Job Title: Regional Regulatory Lead
Department: Research Development & Sciences
Location: Bern, Switzerland
Desired Start Date: 14/10/2024
Duration: 12 Months

Job Description:
We are seeking a dedicated and experienced Regional Regulatory Lead to oversee our assigned product portfolio in the therapeutic areas of Immunology, Respiratory, and Transplant. In this role, you will align regulatory activities with both regional and global strategies, ensuring compliance with local regulations. Key responsibilities include:

• Leading regulatory activities for the assigned product portfolio across various countries.
• Ensuring that regulatory dossiers meet both regional and local content and format requirements.
• Coordinating, compiling, and tracking high-quality documentation for submissions, including new license applications and lifecycle activities.
• Addressing inquiries related to regulatory submissions to enhance connectivity and improve approval timelines.
• Building and maintaining strong relationships with regional regulatory agencies, employing negotiation and influencing skills for positive outcomes.
• Collaborating with internal functions such as Commercial, Manufacturing, Supply Chain, and Medical Affairs to strengthen connectivity.
• Staying informed about international legislation and guidelines concerning biological products, including initiatives related to rare diseases and orphan drugs.

Qualifications & Experience:

• A degree in Life Sciences is required; a post-graduate qualification or a degree in Drug Regulatory Affairs is advantageous.
• At least 3 years of regulatory experience within the international region, complemented by additional pharmaceutical or industry experience.
• A solid understanding of scientific principles and technical requirements relevant to the development of pharmaceutical products, as well as the principles of GMP and GCP.
• Proficiency in standard regulatory tools, including Veeva, DocNet, and Trackwise.
• Willingness to attend the office at least 20% of the time.

Regarding your application
Please know that every completed application is carefully reviewed by the Advanced Clinical recruitment team. We understand the time commitment that is needed to prepare an application, so we respect your effort by thoughtfully reviewing and responding to each application. In return, we ask for your patience as careful review takes time, and we may not be able to respond to every application immediately.

At Advanced Clinical, our commitment to diversity and inclusion in every part of our organization is crucial to fulfilling our mission and demonstrating our REAL values.

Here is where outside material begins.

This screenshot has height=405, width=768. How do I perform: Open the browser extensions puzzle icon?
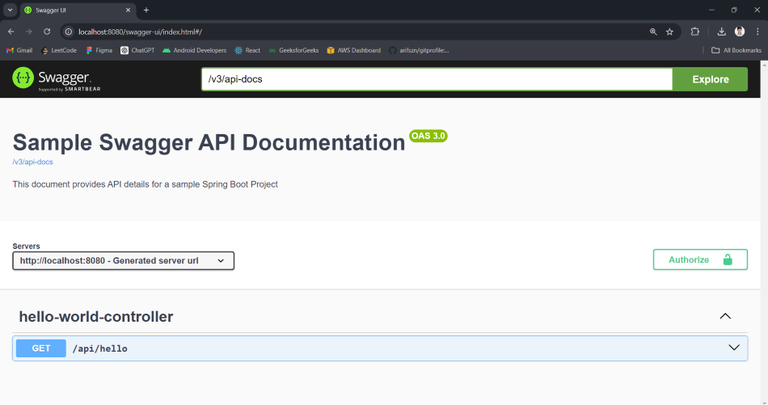click(695, 31)
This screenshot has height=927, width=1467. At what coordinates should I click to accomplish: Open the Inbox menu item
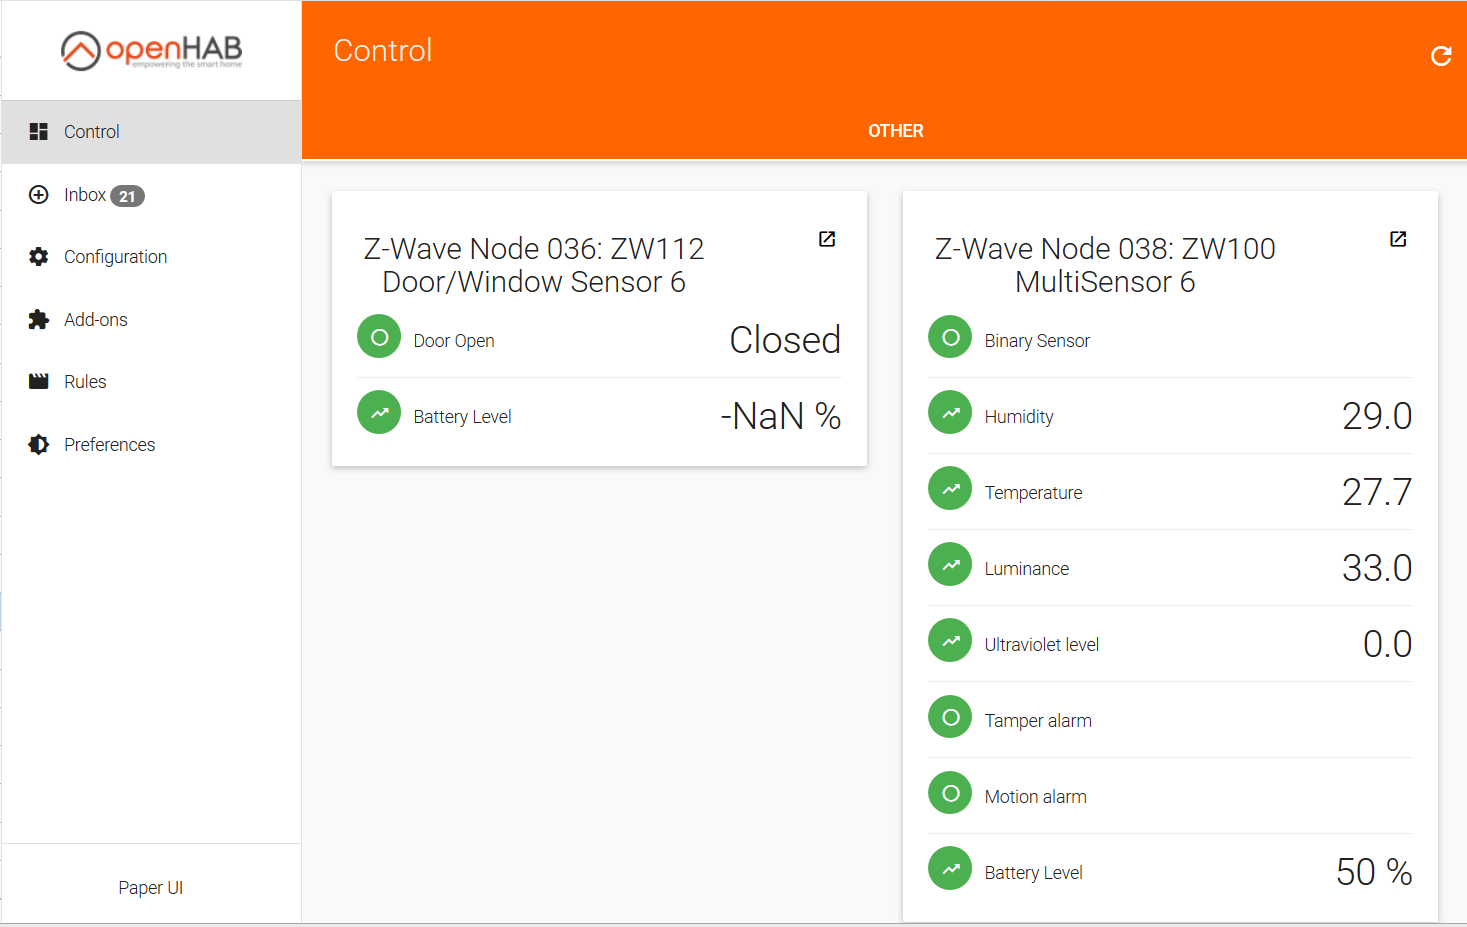(x=85, y=194)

A diverse staff allows us to effectively draw on different perspectives and enhance our efficiency and effectiveness. Diversity thereby strengthens the legitimacy and relevance of Advanced Clinical in delivering services to our clients. We seek talented, creative individuals from a variety of backgrounds and cultures to work with us. It is our priority that our workplace be inclusive, welcoming of diverse ideas and appreciative of valuable experience.
Equal Employment Opportunity
It is Advanced Clinical’s practice not to discriminate against any employee or applicant because of sex, race, color, age, national origin, religion, gender, gender identity/expression, sexual orientation/sexual preference, pregnancy/maternity, genetic information, marital status, physical/mental disability, medical condition, military/veteran status, or any other basis protected by applicable federal, state, or local law. If you have a disability or handicap and would like us to accommodate you in any reasonable way, please inform your recruiter so that we can discuss the appropriate alternatives available.